### Problem details
Take every line containing "will" from the material and copy it.

########################################

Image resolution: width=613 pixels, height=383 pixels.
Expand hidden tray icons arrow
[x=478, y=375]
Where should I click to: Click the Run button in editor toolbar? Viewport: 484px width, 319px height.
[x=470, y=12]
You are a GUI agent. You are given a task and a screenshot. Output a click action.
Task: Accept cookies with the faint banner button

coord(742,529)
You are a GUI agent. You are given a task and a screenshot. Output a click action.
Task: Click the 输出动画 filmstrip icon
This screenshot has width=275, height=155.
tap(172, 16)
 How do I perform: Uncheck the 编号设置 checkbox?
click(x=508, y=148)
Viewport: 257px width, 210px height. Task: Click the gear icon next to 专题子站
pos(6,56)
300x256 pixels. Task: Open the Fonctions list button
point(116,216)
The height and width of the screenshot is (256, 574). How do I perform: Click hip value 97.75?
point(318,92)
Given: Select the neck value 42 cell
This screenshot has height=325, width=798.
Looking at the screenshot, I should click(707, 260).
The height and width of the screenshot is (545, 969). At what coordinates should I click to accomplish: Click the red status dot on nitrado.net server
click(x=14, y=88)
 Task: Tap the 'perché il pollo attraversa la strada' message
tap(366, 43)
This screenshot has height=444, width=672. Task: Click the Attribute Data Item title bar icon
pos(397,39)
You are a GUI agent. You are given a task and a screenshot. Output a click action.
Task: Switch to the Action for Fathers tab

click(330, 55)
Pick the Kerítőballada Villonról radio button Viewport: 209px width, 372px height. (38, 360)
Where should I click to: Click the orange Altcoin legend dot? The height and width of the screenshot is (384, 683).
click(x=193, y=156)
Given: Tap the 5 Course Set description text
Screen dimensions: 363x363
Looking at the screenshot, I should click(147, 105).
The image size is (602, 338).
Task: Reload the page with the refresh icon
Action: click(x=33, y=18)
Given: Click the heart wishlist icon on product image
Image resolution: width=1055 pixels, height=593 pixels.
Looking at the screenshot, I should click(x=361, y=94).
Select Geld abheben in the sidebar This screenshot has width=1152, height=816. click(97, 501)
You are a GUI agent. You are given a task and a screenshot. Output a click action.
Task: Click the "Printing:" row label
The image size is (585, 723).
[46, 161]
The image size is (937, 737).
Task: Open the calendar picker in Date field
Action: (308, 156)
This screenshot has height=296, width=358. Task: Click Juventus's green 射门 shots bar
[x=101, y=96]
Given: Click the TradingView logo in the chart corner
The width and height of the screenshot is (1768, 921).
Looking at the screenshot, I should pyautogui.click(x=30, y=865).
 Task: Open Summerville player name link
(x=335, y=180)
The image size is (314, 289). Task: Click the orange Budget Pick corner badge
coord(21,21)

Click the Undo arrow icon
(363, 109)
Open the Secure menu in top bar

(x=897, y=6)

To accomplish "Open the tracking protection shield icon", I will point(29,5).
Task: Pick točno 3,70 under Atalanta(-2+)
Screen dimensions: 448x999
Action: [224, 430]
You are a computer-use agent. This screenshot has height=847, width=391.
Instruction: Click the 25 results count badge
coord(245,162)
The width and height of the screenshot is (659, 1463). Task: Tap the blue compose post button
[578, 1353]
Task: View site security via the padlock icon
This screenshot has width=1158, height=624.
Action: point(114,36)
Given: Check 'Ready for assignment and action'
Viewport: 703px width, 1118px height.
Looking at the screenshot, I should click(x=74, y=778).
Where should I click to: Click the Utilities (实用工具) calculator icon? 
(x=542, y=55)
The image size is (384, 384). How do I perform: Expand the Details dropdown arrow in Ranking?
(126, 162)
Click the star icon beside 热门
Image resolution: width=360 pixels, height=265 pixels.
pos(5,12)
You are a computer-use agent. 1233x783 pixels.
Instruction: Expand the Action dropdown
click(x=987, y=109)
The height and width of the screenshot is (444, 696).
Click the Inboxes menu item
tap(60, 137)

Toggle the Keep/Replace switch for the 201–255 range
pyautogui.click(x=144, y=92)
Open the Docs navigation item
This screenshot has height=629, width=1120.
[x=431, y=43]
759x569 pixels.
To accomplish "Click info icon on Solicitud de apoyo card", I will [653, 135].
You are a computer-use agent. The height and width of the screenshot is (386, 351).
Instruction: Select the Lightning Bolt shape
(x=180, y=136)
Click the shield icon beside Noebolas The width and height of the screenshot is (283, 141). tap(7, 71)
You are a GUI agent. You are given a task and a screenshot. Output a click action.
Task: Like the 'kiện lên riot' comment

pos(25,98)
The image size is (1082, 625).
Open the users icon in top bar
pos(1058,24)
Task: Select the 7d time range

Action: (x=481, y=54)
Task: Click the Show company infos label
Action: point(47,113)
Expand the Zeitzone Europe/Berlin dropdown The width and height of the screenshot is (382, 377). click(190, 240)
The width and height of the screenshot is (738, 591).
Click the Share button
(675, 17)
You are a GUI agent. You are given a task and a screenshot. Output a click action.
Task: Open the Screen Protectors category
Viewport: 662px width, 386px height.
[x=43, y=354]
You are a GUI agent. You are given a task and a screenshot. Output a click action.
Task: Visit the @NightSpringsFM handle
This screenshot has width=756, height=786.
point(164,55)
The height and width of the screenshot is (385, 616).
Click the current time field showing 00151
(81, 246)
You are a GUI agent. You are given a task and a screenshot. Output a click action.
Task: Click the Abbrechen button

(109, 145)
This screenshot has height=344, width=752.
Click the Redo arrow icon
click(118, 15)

########################################

### Output below
To accomplish "Open the tracking protection shield icon", I will point(29,5).
To accomplish "Click info icon on Solicitud de apoyo card", I will [653, 135].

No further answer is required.